As the students started feeling more confident asking questions in English and translating what we were saying to the audience, questions started raining down on us. Many of them were football related, as you would expect since many of the pupils wore football shirts, and were directed to our Spanish speaker, Mikel who, unfortunately, is not a massive football fan and does not support Barcelona. Other questions were about our families, our hobbies and favourite music, to which each one of us tried to give more or less interesting answers, even to those that we did not see coming, such as ‘Do you brush your hair?’.
When the pupils’ questions ran out, it was our turn to ask a few. As they told us that students also learn to play traditional instruments, we asked them to play us something with the dombra, a two strings mandolin. One of the older students stood up and walked toward us with her dombra, sat in the middle of the room and delighted us with a beautiful performance.

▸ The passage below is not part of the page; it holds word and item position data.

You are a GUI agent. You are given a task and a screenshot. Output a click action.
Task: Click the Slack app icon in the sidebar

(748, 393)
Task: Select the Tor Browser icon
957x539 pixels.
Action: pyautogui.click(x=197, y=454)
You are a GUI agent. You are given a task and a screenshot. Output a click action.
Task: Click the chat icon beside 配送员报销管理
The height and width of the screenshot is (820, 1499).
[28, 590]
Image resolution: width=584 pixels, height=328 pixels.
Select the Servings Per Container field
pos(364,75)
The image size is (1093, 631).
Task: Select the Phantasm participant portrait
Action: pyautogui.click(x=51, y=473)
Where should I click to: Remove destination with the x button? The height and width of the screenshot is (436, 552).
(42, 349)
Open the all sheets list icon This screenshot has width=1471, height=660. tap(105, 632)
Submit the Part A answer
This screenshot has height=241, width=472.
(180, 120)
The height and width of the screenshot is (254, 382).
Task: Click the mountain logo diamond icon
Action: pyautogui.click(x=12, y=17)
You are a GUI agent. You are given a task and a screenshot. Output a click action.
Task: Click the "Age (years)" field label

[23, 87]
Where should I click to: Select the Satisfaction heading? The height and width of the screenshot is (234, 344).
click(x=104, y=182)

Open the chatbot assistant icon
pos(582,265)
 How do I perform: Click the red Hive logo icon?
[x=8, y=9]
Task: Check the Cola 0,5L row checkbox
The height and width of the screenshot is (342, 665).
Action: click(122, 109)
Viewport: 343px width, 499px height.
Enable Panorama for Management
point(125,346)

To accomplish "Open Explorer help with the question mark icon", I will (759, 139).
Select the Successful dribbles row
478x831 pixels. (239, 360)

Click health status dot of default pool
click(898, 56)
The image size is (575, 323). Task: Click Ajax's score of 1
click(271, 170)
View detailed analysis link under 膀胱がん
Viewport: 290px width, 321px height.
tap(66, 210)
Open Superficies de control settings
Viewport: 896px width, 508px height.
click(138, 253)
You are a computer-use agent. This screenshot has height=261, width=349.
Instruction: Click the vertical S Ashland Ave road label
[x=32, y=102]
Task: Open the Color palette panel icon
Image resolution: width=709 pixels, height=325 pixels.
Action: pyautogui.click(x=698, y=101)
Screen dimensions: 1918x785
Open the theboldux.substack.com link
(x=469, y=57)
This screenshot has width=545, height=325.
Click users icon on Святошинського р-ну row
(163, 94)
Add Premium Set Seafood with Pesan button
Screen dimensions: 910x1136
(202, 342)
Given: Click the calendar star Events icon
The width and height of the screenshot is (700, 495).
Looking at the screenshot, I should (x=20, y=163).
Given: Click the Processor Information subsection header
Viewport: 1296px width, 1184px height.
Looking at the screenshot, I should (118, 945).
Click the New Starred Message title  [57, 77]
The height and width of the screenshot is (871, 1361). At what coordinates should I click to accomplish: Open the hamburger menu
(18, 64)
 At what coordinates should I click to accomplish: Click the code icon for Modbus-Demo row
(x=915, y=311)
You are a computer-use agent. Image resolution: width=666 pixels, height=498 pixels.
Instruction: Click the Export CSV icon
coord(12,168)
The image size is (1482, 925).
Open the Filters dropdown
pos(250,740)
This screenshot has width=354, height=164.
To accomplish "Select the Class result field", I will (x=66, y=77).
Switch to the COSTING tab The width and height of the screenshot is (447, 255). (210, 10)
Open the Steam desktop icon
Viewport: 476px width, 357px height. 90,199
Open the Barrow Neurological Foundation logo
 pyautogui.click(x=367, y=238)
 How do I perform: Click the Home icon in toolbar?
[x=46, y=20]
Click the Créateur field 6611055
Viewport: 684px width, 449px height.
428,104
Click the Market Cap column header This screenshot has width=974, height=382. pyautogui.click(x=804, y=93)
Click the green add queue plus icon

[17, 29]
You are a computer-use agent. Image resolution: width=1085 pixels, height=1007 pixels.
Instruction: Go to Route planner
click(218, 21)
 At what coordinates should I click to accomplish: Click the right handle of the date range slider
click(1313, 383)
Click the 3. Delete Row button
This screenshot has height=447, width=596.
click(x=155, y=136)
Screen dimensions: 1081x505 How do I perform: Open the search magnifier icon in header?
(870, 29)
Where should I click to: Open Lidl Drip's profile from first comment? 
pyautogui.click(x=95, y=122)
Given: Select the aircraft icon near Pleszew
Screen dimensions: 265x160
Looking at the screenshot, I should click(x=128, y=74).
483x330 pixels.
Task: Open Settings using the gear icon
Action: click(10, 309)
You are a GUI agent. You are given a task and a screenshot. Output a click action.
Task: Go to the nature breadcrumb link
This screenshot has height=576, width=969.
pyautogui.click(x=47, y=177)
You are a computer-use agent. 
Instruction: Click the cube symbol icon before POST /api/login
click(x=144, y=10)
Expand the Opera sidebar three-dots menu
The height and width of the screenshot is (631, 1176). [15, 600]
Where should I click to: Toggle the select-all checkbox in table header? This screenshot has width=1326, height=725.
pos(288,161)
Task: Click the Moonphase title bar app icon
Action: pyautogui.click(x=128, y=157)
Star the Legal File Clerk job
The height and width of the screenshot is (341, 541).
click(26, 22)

We were astonished by the beauty of the music! Next, Nurul asked whether they had a school anthem that they could sing us. They replied that they didn’t, but that they had prepared a song especially for us and were going to sing it. The music started playing from one of the teachers’ computers and the entire audience started singing. As we were all expecting to hear some traditional song, it took us a while to recognise the song, Rhianna’s ‘Diamonds’, of which sadly none of us knew the lyrics and had to resort to rather unconvincing miming.
On our way out we took endless selfies and pictures with pupils and teachers, and teachers and pupils, and again pupils and teachers. Nurul and Mikel were in high demand during this long photo session.
As we passed through at the school’s gate we waved the pupils and teachers goodbye; we had an absolutely fantastic time there!